Une épée dans le genou

Avant, je n’aimais pas l’héroïc fantasy, mais ça c’était avant.

Prenons le temps de mater le générique. On dirait une évolution logique du vieil opening de Boonanza, cette fois avec bien plus de moyens, d’inventivité et d’écriture derrière. Dans ce petit joyau, l’astre du jour survole une version miniature de Westeros. Les lieux-clés de la série apparaissent, se construisent comme autant de petits éléments mécaniques. On fait le tour, parfois en repassant au dessus du soleil, une fois fini, on revient au cœur, l’un de ses axes se révèle, c’est la « title card ». Il est fantastiquement léché, précis et évolutif – les lieux du continent qu’on visite diégétiquement sont, évidemment, voués à changer. Cette série est formidable avant même qu’elle ne commence et cela faisait déjà quelques temps qu’on avait pas vu un aussi beau générique.

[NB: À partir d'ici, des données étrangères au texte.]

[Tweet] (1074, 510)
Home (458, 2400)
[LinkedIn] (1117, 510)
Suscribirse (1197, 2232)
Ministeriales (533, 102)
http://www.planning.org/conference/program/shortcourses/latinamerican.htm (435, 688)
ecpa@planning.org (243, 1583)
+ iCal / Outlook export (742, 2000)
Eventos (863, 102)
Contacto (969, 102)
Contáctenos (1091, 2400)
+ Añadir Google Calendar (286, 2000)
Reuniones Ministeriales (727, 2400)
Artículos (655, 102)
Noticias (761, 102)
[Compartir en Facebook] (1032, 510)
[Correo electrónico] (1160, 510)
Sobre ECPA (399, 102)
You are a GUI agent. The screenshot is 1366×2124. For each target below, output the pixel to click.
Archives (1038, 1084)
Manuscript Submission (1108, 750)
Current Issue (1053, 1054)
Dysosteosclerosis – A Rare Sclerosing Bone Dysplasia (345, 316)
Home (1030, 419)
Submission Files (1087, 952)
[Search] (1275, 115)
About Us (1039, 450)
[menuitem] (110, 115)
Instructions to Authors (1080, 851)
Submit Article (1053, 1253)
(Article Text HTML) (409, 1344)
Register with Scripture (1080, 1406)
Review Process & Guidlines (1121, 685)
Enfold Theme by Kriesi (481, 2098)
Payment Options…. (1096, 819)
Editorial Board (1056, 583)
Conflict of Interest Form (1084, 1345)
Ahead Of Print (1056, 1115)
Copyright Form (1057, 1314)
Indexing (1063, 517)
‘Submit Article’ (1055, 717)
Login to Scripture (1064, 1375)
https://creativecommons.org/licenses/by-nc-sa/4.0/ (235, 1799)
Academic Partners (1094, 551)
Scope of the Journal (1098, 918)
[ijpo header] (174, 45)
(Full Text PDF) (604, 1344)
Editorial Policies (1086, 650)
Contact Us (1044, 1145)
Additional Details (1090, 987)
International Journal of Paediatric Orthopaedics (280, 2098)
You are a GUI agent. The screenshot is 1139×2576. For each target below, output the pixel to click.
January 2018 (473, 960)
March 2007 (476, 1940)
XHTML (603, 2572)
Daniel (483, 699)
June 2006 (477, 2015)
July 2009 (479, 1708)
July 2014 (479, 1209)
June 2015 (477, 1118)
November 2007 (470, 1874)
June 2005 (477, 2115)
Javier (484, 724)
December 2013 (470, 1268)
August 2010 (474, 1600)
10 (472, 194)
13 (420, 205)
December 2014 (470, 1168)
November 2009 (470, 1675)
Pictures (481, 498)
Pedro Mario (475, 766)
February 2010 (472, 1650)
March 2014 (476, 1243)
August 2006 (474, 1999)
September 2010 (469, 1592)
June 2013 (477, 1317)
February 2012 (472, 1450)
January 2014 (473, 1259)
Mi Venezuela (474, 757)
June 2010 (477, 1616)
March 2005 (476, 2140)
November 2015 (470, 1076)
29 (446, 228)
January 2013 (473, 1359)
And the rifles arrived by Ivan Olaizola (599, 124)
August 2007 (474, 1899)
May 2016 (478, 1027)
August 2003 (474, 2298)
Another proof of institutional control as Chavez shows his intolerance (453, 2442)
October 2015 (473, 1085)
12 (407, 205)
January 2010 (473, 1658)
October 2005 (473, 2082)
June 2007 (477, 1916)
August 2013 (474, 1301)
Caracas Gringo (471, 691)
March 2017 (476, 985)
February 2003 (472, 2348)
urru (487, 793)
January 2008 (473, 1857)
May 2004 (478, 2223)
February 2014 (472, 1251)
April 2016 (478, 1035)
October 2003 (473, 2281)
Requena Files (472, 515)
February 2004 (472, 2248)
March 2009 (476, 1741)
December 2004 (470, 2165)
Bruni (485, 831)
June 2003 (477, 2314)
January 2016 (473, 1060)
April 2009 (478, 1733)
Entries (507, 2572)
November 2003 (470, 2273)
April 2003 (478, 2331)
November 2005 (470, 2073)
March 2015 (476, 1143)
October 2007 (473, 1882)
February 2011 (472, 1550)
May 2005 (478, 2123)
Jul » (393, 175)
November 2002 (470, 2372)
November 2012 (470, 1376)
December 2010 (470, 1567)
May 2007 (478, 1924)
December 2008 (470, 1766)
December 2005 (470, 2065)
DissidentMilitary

Enfin… il y a peut être celui de BoardWalk Empire, planant, où Buscemi reste un peu ébahi devant son océan d’alcool de contrebande mais il n’y a pas cet esprit créatif, ce fait-main qui donne encore plus de charme au truc. En revanche, les deux sont estampillés HBO! Une chaîne du câble américain qui, jusque là, n’a produit que des merveilles (Treme, Six Feet Under, Oz, John From Cincinatti et et et et The Wire) et il me semble impossible que vous n’ayez jamais entendu parler de Game Of Thrones. Impossible. C’est un phénomène sériel particulièrement apprécié des Internets depuis la diffusion de la première saison au printemps 2011. Il me paraît tous aussi improbable de devoir préciser que c’est avant tout l’adaptation d’une grande saga rédigée Georges R.R. Martin. Parlons-en : vous avez probablement déjà vu le premier tome en magasin (avec Sean Bean en couv’ donc, ça casse un peu la cohérence d’ensemble et c’est dommage) et vous aurez donc derechef constaté qu’ils sont très gros. La légende prétend que le tome 3 est aussi fourni que l’intégrale du Seigneur des Anneaux. Comme beaucoup de trucs de fiction, c’est une heptalogie. Le premier tome a été publié en 1996, le sixième est en cours de rédaction et le dernier n’est encore qu’une vue de l’esprit. Pour les curieux, non, je ne connaissais pas la saga avant de tomber sur la série et pour répondre à un vieux commentaire, oui, je ne vais pas évidemment me contenter de cette adaptation, pensez bien que mon mois d’Aout va y être consacré.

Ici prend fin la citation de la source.